Opinion
No. 12413.
Delivered April 3, 1929.
1. — Theft — Confession of Accused — Warning Given — Sufficient.
Where a written confession sets out that the accused was warned that he did not have to make any statement concerning the offense therein described with which he was charged, sufficiently sets out that such confession related to the offense concerning which the confession was made, without any statement eo nomine of the particular crime concerning which the confession was made.
2. — Same — Confession of Accused — Evidence Secured by — Properly Admitted.
Where appellant's confession disclosed that some checks were received by himself and his confederates for the alleged stolen property; it was proper for the state to secure said checks and offer them in evidence as pertinent circumstances supporting the confession, and proving appellant's guilt.
3. — Same — Indictment — Description of Stolen Property — Held Sufficient.
Where the indictment alleged the taking of four bolts of cloth, same was sufficient without a more definite description of each individual bolt of cloth or the separate value of each.
4. — Same — Indictment — Value of Stolen Property in Aggregate — Held Sufficient.
In an indictment for theft, an allegation of the aggregate value of the several articles described is held sufficient.
5. — Same — Bills of Exception — Qualification of Court Controls.
Where bills of exception complaining of certain proceedings and of argument of the county attorney are qualified by the court, and such qualifications were not excepted to by appellant, he is bound by them.
6. — Same — Evidence — Shows One Transaction.
Where the evidence disclosed that appellant, with two other negroes entered the tailor-shop from which the goods were taken, and that appellant got two bolts of cloth and one of his companions got two other bolts, but one transaction is shown.
Appeal from the District Court of Falls County. Tried below before the Hon. E. M. Dodson, Judge.
Appeal from a conviction for theft, penalty two years in the penitentiary.
The opinion states the case.
Tom. B. Bartlett of Marlin, for appellant.
A. A. Dawson of Canton, State's Attorney, for the State.
Conviction for felony theft; punishment, two years in the penitentiary.

━━━

# Your task:
Reproduce the court opinion from "Where appellant's confession" up to and including "of Court Controls.", renaming every "checks" as "drafts".

# Data block:
━━━

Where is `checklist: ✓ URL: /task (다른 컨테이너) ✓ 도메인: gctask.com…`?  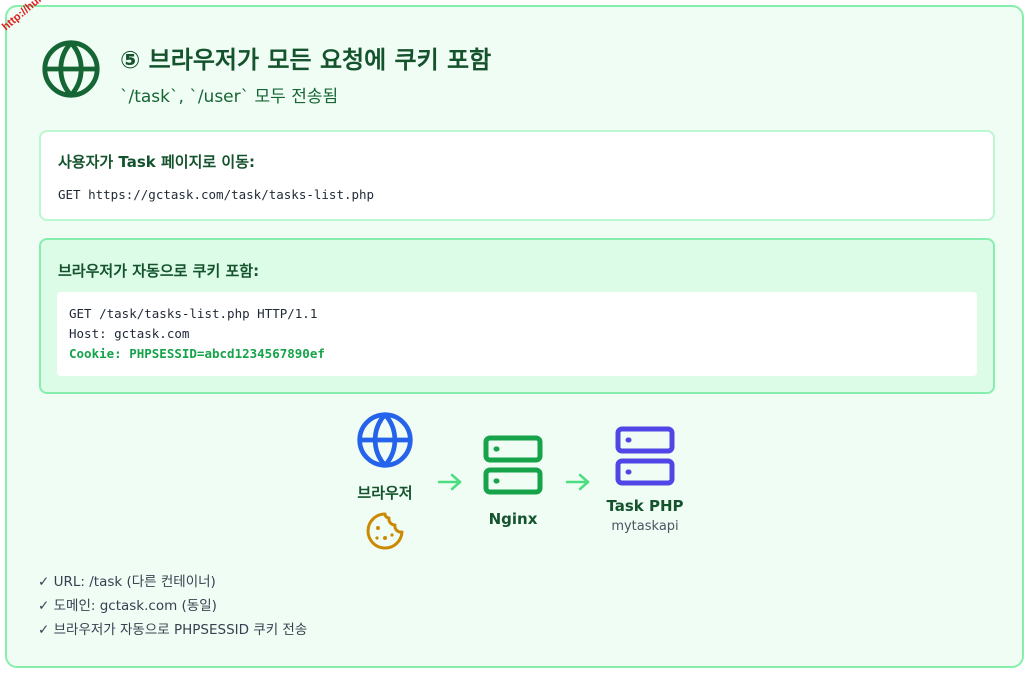
checklist: ✓ URL: /task (다른 컨테이너) ✓ 도메인: gctask.com… is located at coordinates (172, 606).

━━━

# Problem solution:
Where appellant's confession disclosed that some drafts were received by himself and his confederates for the alleged stolen property; it was proper for the state to secure said drafts and offer them in evidence as pertinent circumstances supporting the confession, and proving appellant's guilt.
3. — Same — Indictment — Description of Stolen Property — Held Sufficient.
Where the indictment alleged the taking of four bolts of cloth, same was sufficient without a more definite description of each individual bolt of cloth or the separate value of each.
4. — Same — Indictment — Value of Stolen Property in Aggregate — Held Sufficient.
In an indictment for theft, an allegation of the aggregate value of the several articles described is held sufficient.
5. — Same — Bills of Exception — Qualification of Court Controls.